Your instructions: Find how many lines of the following entries contain "will". Reply with the number alone.

%%

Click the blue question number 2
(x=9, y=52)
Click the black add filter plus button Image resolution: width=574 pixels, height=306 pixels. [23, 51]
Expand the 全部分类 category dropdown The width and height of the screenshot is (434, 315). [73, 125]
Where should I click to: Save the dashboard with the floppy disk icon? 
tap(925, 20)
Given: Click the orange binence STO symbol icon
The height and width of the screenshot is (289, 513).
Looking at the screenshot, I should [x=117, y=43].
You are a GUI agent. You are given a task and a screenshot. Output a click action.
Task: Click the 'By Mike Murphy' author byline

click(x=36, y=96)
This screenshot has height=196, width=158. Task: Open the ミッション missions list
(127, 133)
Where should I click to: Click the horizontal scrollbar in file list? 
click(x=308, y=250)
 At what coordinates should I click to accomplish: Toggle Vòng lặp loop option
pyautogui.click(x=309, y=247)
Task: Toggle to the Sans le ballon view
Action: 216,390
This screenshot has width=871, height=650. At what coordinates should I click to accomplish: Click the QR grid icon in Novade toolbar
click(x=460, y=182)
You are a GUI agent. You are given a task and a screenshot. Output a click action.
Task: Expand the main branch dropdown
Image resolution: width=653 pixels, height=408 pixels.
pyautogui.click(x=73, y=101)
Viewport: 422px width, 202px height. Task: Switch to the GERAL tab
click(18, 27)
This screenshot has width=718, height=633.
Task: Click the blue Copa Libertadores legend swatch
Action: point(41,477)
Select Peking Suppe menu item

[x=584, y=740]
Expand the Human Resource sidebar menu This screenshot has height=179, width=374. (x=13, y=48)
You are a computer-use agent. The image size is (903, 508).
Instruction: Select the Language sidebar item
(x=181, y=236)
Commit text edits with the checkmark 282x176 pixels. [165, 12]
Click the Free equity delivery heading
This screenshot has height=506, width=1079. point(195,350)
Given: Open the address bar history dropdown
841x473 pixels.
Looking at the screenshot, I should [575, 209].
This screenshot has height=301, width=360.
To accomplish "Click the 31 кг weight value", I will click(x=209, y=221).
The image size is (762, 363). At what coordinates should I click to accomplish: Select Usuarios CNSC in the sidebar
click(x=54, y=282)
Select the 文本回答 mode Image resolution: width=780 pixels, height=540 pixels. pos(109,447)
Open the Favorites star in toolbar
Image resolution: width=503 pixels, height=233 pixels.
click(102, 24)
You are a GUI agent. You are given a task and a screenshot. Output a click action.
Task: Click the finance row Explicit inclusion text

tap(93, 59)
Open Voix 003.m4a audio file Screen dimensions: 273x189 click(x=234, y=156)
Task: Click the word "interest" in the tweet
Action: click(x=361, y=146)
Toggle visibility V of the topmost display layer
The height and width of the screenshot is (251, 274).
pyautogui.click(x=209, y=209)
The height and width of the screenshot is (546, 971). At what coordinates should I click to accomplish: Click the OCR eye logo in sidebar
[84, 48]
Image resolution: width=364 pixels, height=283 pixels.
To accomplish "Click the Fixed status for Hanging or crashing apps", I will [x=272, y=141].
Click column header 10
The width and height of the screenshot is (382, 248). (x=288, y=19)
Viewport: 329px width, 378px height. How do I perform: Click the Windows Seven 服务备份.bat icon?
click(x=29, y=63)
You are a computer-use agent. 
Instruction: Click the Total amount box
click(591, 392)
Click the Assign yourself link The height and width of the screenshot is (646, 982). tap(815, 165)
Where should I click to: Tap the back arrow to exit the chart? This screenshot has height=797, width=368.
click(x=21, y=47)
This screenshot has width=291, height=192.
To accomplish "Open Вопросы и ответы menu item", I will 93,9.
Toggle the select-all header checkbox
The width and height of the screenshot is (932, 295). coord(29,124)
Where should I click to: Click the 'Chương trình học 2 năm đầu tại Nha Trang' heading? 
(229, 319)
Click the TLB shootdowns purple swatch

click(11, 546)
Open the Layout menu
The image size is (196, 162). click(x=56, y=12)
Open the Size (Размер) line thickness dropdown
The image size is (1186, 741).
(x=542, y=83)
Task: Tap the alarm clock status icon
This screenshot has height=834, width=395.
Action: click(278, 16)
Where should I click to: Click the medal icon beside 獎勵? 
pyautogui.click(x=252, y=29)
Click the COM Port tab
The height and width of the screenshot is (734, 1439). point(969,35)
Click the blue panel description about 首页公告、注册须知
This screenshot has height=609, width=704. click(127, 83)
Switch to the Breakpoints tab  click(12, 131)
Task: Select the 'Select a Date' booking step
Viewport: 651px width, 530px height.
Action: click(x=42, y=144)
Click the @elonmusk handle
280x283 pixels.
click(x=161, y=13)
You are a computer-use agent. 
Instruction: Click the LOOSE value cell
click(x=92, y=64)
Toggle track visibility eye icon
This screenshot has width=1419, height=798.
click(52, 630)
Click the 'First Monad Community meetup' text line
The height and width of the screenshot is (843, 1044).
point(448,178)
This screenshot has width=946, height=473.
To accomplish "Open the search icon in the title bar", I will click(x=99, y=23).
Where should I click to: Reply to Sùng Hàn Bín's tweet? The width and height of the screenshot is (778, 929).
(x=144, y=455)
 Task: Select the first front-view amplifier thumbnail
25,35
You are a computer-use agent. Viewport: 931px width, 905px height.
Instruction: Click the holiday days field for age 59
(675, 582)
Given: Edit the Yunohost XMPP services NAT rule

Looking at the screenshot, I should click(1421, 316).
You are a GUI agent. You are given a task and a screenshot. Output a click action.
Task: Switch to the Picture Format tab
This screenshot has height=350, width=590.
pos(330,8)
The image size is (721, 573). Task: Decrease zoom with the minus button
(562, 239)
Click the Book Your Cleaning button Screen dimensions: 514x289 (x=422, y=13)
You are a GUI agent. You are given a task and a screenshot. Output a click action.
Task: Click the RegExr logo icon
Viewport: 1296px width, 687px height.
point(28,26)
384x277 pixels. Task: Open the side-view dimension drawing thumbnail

%%

Exercise answer: 4